Since it's also now winter break, this seems like a good time to make a concerted effort to get back into things. I went to this blog post from Samantha Menzies to make a plan for next week. In this post, she uses an adaptation of the 5/3/1 program (and details some pretty impressive results from it for herself).
As I was printing out the sheet with the amount of weight I needed to lift for the program, I was asking my husband (who also lifts) what auxiliary lifts he thought I should do for each day. He said that he had the official 5/3/1 book on Kindle and handed it over so I could skim through it and see what I wanted to do.

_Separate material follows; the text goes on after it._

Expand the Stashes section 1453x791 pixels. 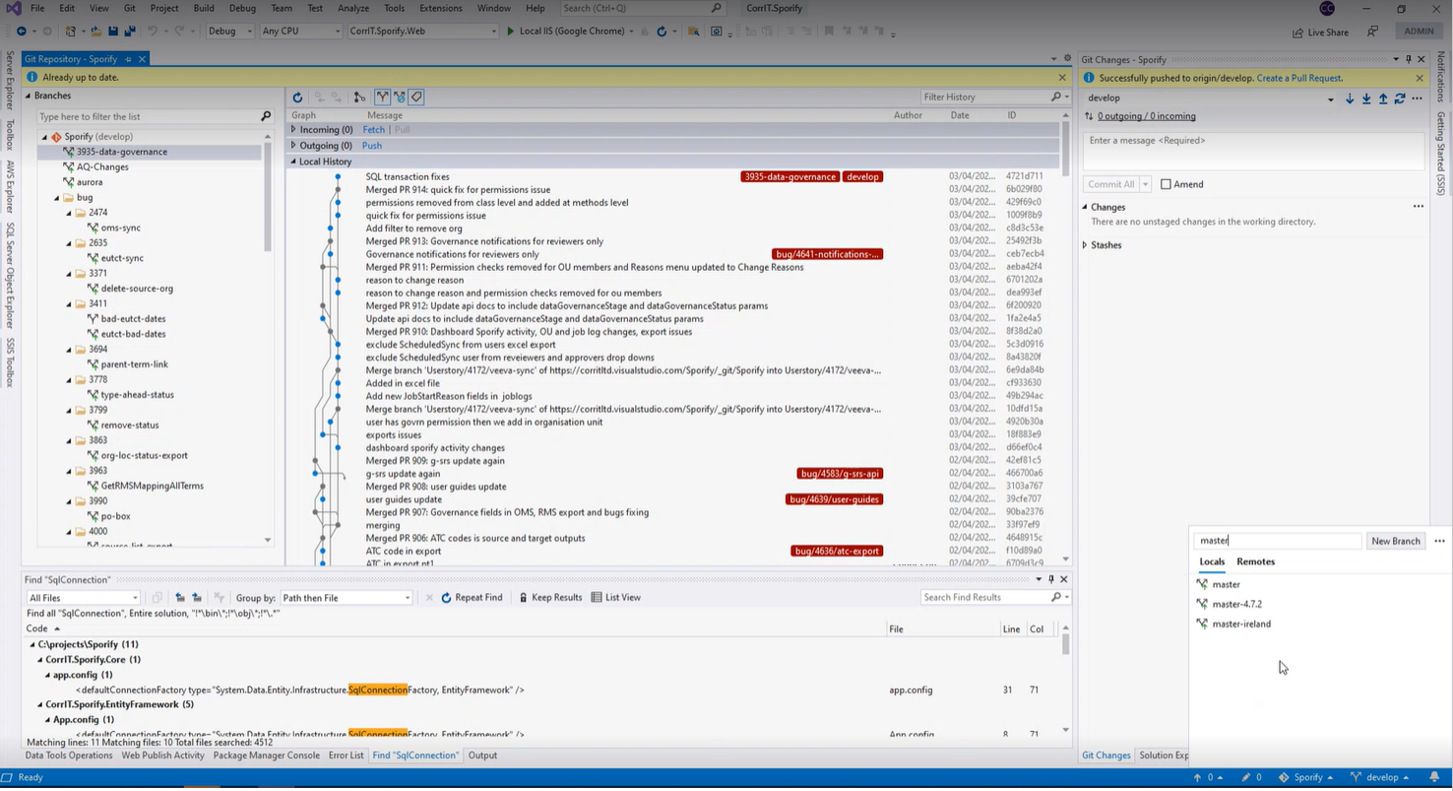[x=1085, y=245]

The book, 5/3/1 by Jim Wendler, has a lot of helpful advice. I skimmed through the parts that had already been summarized in Menzies post and then started reading about the auxiliary lifts. As I moved ahead to the next chapter, I noticed it had an odd title: "North of Vag (N.O.V.)"
Consider me . . . suspicious. |
Wendler muses on this and notes that "many people seem to be moving and staying well south of vag." Then he "started to contemplate how one stays in the Northern Hemisphere of the Holy Holes."
Elsewhere, he gives some advice about conditioning, specifically running. You need to make sure that you make time for running and other conditioning because this should be a life priority when you "live in the Land of the Vag." By all means, you must get out.
Photo: Milestoned
Wendler also gives the sage advice to just "[s]top all the things that make you a pussy and steal your energy. Get your life back."
I won't be reading any more of Wendler's book since it is clearly not for me. I will never be "North of Vag." I will, I'm quite certain, be squarely in the "Land of the Vag" my whole life. I will never, by his estimation, be able to "get [my] life back." This is it for me. All vagina. All the time.
I'm not sure why Wendler felt like it was a smart economical move to sell a weightlifting program that immediately cuts out half of the human population, but I do know that living in the "Land of the Vag" has not stopped me from doing plenty of things that I think are pretty fucking amazing, including squeezing a 9-pound child out of my body using only my own muscles, and it sure as hell isn't going to stop me from squatting or bench pressing.